Brief
The entries that follow need to be returned without any alteration.

[Stored data]
"""

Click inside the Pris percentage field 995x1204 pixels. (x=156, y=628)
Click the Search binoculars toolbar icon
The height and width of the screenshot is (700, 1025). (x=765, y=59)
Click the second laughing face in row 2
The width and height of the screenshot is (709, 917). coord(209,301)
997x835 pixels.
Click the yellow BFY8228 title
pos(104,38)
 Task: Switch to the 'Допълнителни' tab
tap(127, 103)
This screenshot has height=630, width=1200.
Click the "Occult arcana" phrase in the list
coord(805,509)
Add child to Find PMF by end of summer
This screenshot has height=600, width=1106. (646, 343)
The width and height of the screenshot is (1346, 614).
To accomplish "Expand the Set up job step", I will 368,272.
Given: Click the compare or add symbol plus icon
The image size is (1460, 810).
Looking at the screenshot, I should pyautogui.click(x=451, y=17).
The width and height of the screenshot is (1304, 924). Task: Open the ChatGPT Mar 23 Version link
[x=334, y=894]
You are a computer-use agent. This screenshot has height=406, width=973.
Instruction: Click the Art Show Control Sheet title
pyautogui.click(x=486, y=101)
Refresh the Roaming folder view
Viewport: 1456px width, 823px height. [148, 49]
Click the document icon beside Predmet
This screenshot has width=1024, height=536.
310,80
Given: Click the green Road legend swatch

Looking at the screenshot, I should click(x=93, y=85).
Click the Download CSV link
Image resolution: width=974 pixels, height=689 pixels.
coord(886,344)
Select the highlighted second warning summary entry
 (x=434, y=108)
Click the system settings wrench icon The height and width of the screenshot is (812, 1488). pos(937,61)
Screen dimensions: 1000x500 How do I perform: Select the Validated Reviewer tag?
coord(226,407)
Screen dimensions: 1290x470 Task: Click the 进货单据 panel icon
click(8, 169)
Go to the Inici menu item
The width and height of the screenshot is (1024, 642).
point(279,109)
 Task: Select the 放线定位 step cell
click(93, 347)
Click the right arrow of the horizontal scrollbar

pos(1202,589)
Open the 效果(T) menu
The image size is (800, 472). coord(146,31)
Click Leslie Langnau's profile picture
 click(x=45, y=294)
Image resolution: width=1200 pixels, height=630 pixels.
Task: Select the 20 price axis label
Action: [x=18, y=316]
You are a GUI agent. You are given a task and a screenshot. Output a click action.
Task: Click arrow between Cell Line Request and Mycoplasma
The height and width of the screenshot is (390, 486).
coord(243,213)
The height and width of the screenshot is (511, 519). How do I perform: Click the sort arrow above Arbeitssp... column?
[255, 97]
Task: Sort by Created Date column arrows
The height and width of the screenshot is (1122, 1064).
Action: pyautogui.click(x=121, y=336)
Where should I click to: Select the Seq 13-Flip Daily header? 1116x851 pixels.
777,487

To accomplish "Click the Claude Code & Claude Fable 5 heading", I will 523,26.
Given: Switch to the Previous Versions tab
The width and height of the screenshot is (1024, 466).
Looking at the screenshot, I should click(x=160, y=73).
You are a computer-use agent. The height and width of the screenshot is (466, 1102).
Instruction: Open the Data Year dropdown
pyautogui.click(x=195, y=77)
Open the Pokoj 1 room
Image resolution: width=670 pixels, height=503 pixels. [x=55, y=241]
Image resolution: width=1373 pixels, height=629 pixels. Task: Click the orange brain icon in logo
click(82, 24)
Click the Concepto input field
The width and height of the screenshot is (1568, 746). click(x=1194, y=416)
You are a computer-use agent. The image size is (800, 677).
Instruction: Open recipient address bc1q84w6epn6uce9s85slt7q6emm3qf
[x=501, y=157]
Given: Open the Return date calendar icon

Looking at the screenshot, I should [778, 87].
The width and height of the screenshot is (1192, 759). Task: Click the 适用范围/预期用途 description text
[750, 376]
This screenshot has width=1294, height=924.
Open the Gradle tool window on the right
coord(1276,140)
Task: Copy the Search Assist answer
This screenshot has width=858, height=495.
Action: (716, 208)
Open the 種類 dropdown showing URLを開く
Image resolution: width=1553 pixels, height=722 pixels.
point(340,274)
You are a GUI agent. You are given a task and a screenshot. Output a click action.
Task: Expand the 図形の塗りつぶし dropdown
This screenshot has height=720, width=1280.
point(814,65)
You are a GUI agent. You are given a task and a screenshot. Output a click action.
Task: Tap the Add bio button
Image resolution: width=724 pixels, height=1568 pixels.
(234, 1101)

"""

Response below
Click inside the Pris percentage field 995x1204 pixels. (x=156, y=628)
Click the Search binoculars toolbar icon
The height and width of the screenshot is (700, 1025). (x=765, y=59)
Click the second laughing face in row 2
The width and height of the screenshot is (709, 917). coord(209,301)
997x835 pixels.
Click the yellow BFY8228 title
pos(104,38)
 Task: Switch to the 'Допълнителни' tab
tap(127, 103)
This screenshot has height=630, width=1200.
Click the "Occult arcana" phrase in the list
coord(805,509)
Add child to Find PMF by end of summer
This screenshot has height=600, width=1106. (646, 343)
The width and height of the screenshot is (1346, 614).
To accomplish "Expand the Set up job step", I will 368,272.
Given: Click the compare or add symbol plus icon
The image size is (1460, 810).
Looking at the screenshot, I should pyautogui.click(x=451, y=17).
The width and height of the screenshot is (1304, 924). Task: Open the ChatGPT Mar 23 Version link
[x=334, y=894]
You are a computer-use agent. This screenshot has height=406, width=973.
Instruction: Click the Art Show Control Sheet title
pyautogui.click(x=486, y=101)
Refresh the Roaming folder view
Viewport: 1456px width, 823px height. [148, 49]
Click the document icon beside Predmet
This screenshot has width=1024, height=536.
310,80
Given: Click the green Road legend swatch

Looking at the screenshot, I should click(x=93, y=85).
Click the Download CSV link
Image resolution: width=974 pixels, height=689 pixels.
coord(886,344)
Select the highlighted second warning summary entry
 (x=434, y=108)
Click the system settings wrench icon The height and width of the screenshot is (812, 1488). pos(937,61)
Screen dimensions: 1000x500 How do I perform: Select the Validated Reviewer tag?
coord(226,407)
Screen dimensions: 1290x470 Task: Click the 进货单据 panel icon
click(8, 169)
Go to the Inici menu item
The width and height of the screenshot is (1024, 642).
point(279,109)
 Task: Select the 放线定位 step cell
click(93, 347)
Click the right arrow of the horizontal scrollbar

pos(1202,589)
Open the 效果(T) menu
The image size is (800, 472). coord(146,31)
Click Leslie Langnau's profile picture
 click(x=45, y=294)
Image resolution: width=1200 pixels, height=630 pixels.
Task: Select the 20 price axis label
Action: [x=18, y=316]
You are a GUI agent. You are given a task and a screenshot. Output a click action.
Task: Click arrow between Cell Line Request and Mycoplasma
The height and width of the screenshot is (390, 486).
coord(243,213)
The height and width of the screenshot is (511, 519). How do I perform: Click the sort arrow above Arbeitssp... column?
[255, 97]
Task: Sort by Created Date column arrows
The height and width of the screenshot is (1122, 1064).
Action: pyautogui.click(x=121, y=336)
Where should I click to: Select the Seq 13-Flip Daily header? 1116x851 pixels.
777,487

To accomplish "Click the Claude Code & Claude Fable 5 heading", I will 523,26.
Given: Switch to the Previous Versions tab
The width and height of the screenshot is (1024, 466).
Looking at the screenshot, I should click(x=160, y=73).
You are a computer-use agent. The height and width of the screenshot is (466, 1102).
Instruction: Open the Data Year dropdown
pyautogui.click(x=195, y=77)
Open the Pokoj 1 room
Image resolution: width=670 pixels, height=503 pixels. [x=55, y=241]
Image resolution: width=1373 pixels, height=629 pixels. Task: Click the orange brain icon in logo
click(82, 24)
Click the Concepto input field
The width and height of the screenshot is (1568, 746). click(x=1194, y=416)
You are a computer-use agent. The image size is (800, 677).
Instruction: Open recipient address bc1q84w6epn6uce9s85slt7q6emm3qf
[x=501, y=157]
Given: Open the Return date calendar icon

Looking at the screenshot, I should [778, 87].
The width and height of the screenshot is (1192, 759). Task: Click the 适用范围/预期用途 description text
[750, 376]
This screenshot has width=1294, height=924.
Open the Gradle tool window on the right
coord(1276,140)
Task: Copy the Search Assist answer
This screenshot has width=858, height=495.
Action: (716, 208)
Open the 種類 dropdown showing URLを開く
Image resolution: width=1553 pixels, height=722 pixels.
point(340,274)
You are a GUI agent. You are given a task and a screenshot. Output a click action.
Task: Expand the 図形の塗りつぶし dropdown
This screenshot has height=720, width=1280.
point(814,65)
You are a GUI agent. You are given a task and a screenshot. Output a click action.
Task: Tap the Add bio button
Image resolution: width=724 pixels, height=1568 pixels.
(234, 1101)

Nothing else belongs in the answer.